**Task list**
A. Do these statements agree with the article on nipple drinkers for pigs? (i) At birth, water makes up 82 percent of a piglet's body weight. (ii) Drinkers are best mounted in the corner of the pen. (iii) Growing pigs generally drink three times more water than they eat dry feed.
B. Reproduce everything in the article on nipple drinkers for pigs from "At birth, the" down to "of its weight.".
C. According to the article on nipple drinkers for pigs, where is the ideal place to mount a drinker?

**Study text**
----

Management of nipple drinkers for pigs

Effective water management contributes to a good foundation for a healthy pig, but this is often neglected.

Nipple drinkers are a very common form of drinkers for pigs. | Laura van Santen
Nipple drinkers are a very common form of drinkers for pigs. | Laura van Santen

At birth, the body weight of a piglet is 82 percent water. By the time the pig reaches market weight at 100 kg, water comprises only 51 percent of its total body weight components. This proves how important water is throughout the life of a pig, as it comprises more than half of its weight.

During the first week of life, a piglet mainly drinks milk from the sow. Soon after the first week, however, the piglet starts drinking water. Often the water available to piglets through the water supply system is stagnant and warm. Oxygen combined with water can become a source of bacterial infection, such as MRSA, when temperatures exceed 20C (68F). It is therefore very important that the water in the water supply system be cleaned and disinfected before usage.

Research shows that piglet feed intake increases when they start drinking water at an early age, resulting in a higher weight per piglet. In general, growing pigs drink three times more water than they eat dry feed. A farrowing sow drinks at least 20 litres of water a daily, depending on the climate and environmental conditions. When a sow has difficulty standing up, reduces her feed intake, shows symptoms of constipation, and piglets can only suckle when she stands, then alarm bells should go off: the sow is not drinking enough.

How to choose the appropriate drinking system

When selecting a drinking system, it is important to look at the environment, housing system, temperature, feed and body weight of the pigs. Providing drinking water at a temperature below 20C (68F)enables adequate intake during hot conditions. In addition, it is important to provide enough drinking opportunities in each pen. Some pigs continuously intimidate other pigs, preventing them from reaching the drinking point. Therefore, at least two drinkers are recommended for pigs in a group.

A wide variety of nipple drinkers are available. Bite nipples, wet feeding nipples and spray nipples are the most commonly used pig nipples. Wet feeding and spray nipples are mounted in troughs. Bite nipples are mounted at an angle of 15-45 degrees, the height dependent on the height of the pigs. For detailed information see Table 1.

guidelines for managing pig nipple drinkers

Nipple positions in the pen

The height and position of pig drinkers depend on the type of nipple, type of pig house and the age of the pigs. Nipples are generally mounted 5 centimeters above shoulder height for the smallest pig. In practice, however, it is not feasible to measure all the pigs and adapt the height of the nipples continuously. Therefore, bite nipples are mounted on the wall at a fixed height within a given range. In some pig houses a few pig drinkers are mounted at various heights to make sure that every pig has easy access to the drinkers.

recommended nipple drinker height

Nipple drinkers should be placed 5 centimeters above shoulder height. | Laura van Santen

Drinkers should not be mounted in the corner of the pen. As pigs feel safer near walls to defecate, a drinker in a corner would increase spoilage. The ideal place to mount a drinker is close to a feeder. When placing two drinking troughs, place them close to each other. If they are too far apart, one will most likely be unused and become dirty, which is a health hazard.

----

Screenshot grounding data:
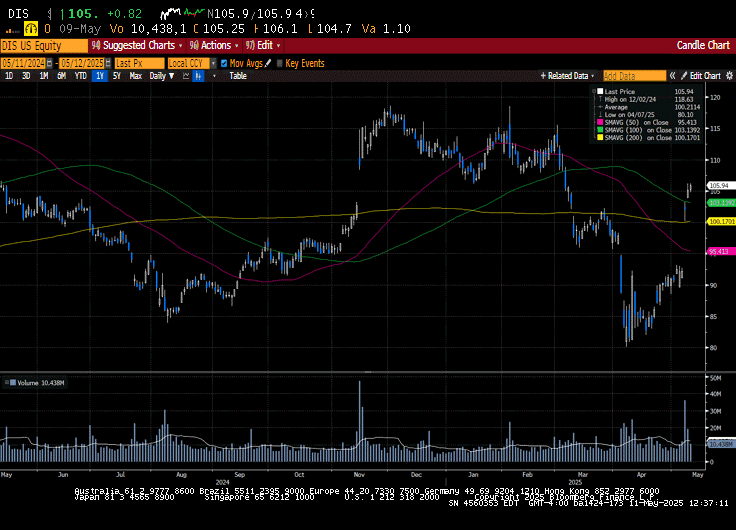Open the end date calendar picker
736x530 pixels.
point(106,62)
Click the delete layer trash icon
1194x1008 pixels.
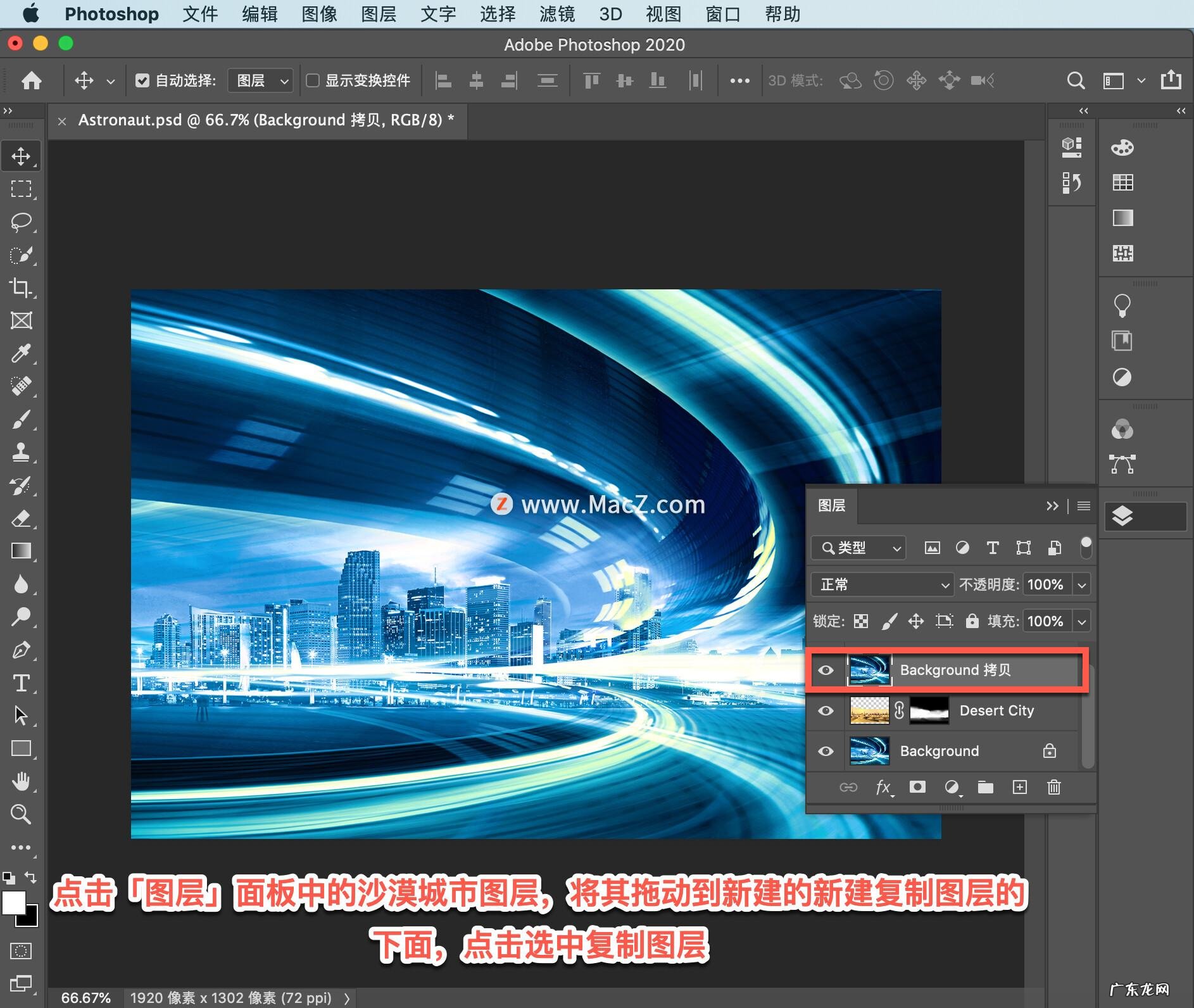(x=1053, y=787)
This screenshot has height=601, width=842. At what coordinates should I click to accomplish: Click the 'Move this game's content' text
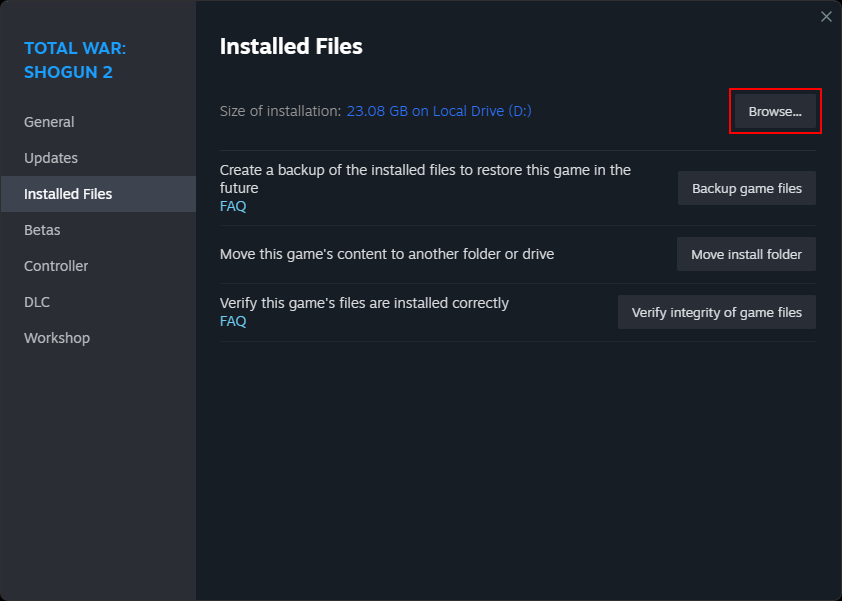[387, 254]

----

**Your written answers**
A.
(i) Yes: "At birth, the body weight of a piglet is 82 percent water."
(ii) No: "Drinkers should not be mounted in the corner of the pen."
(iii) Yes: "In general, growing pigs drink three times more water than they eat dry feed."

B.
At birth, the body weight of a piglet is 82 percent water. By the time the pig reaches market weight at 100 kg, water comprises only 51 percent of its total body weight components. This proves how important water is throughout the life of a pig, as it comprises more than half of its weight.

C. Close to a feeder.